Almost all of the current tools make their predictions solely from the primary sequence of amino acids, represented as a character string of individual letters (12-14). Since their inception, the single-letter abbreviations of amino acids, designed by Margaret Dayhoff, have allowed for computational methods to easily handle biologically-relevant protein data as character strings (19, 20). For this reason, computer programs analyzing protein data are able to assign experimentally-determined and computationally-derived values to each letter within a character string for further analysis.

IDPs have decreased levels of secondary and tertiary structure (1), leaving the primary structure as the principal source of information on IDPs for computational studies. In fact, computational biology and bioinformatics have served a critical role in uncovering many of the properties and prevalence of IDPs (11).

There have been several R packages developed for protein analysis based on the amino acid sequence, a few examples are ‘seqinr’ (21), ‘Peptides’ (22), ‘ProteinDescriptors’ (23), and ‘SCORER2’ (24). However, to our knowledge, there is not a package that is focused on the unique characteristics of IDPs and IDRs.

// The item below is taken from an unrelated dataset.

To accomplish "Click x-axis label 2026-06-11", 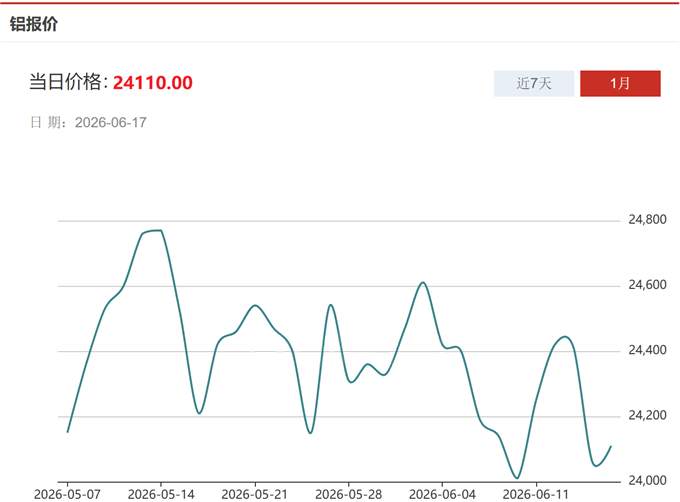I will 536,494.
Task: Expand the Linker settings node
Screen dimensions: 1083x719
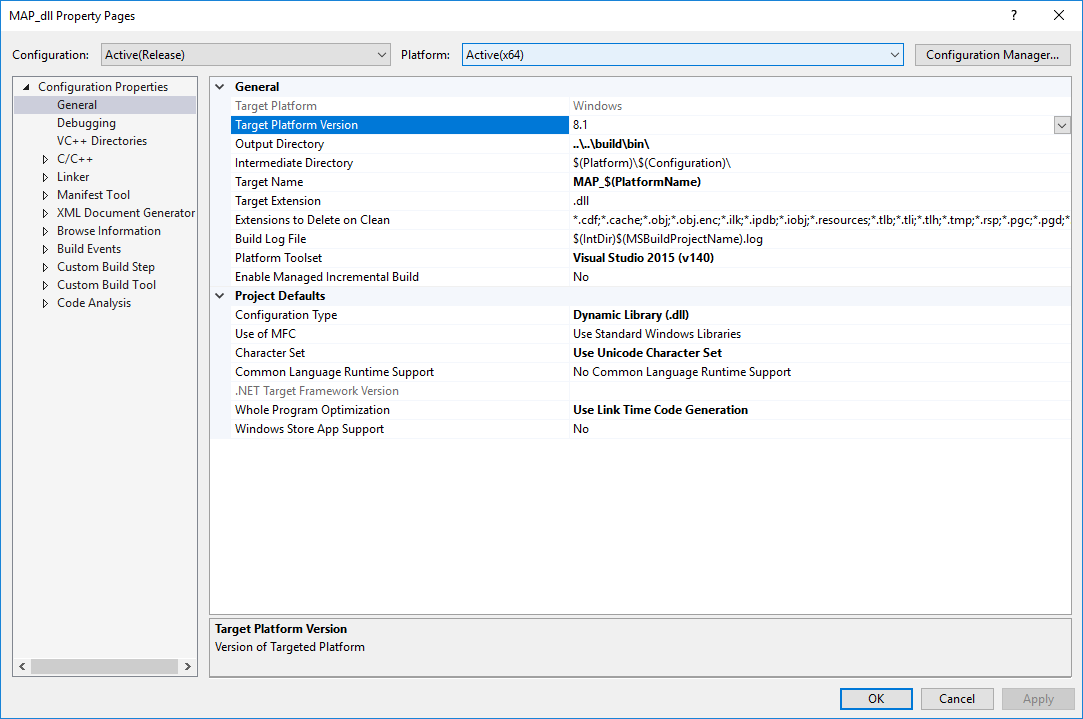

The abbreviation IDPR has been used to describe Intrinsically Disordered Protein Regions, or regions of proteins that experience intrinsic disorder. Borrowing this same acronym, the R package ‘idpr’ stands for a few things: “Intrinsically Disordered Proteins in R” and “IDp PRofiles”. The goal of this package is to match several distinct features of IDPs (or lack thereof) to a protein sequence of interest as well as integrate additional tools for IDP analysis in R. These characteristics include amino acid composition, charge, and hydropathy. In addition to these mentioned properties, several amino acid substitution matrices specific to IDPs (25-27) and a connection to the suite of disorder predictions by IUPred2A (28, 29), retrieved by connection to their REST API, have been included for additional IDP-based work. ‘idpr’ can analyze a protein of interest and return several basic features of IDPs, resulting in a summary that we are calling the ‘idprofile’. This will help a user begin to investigate the biochemical and physical properties of a protein within the context of intrinsic disorder.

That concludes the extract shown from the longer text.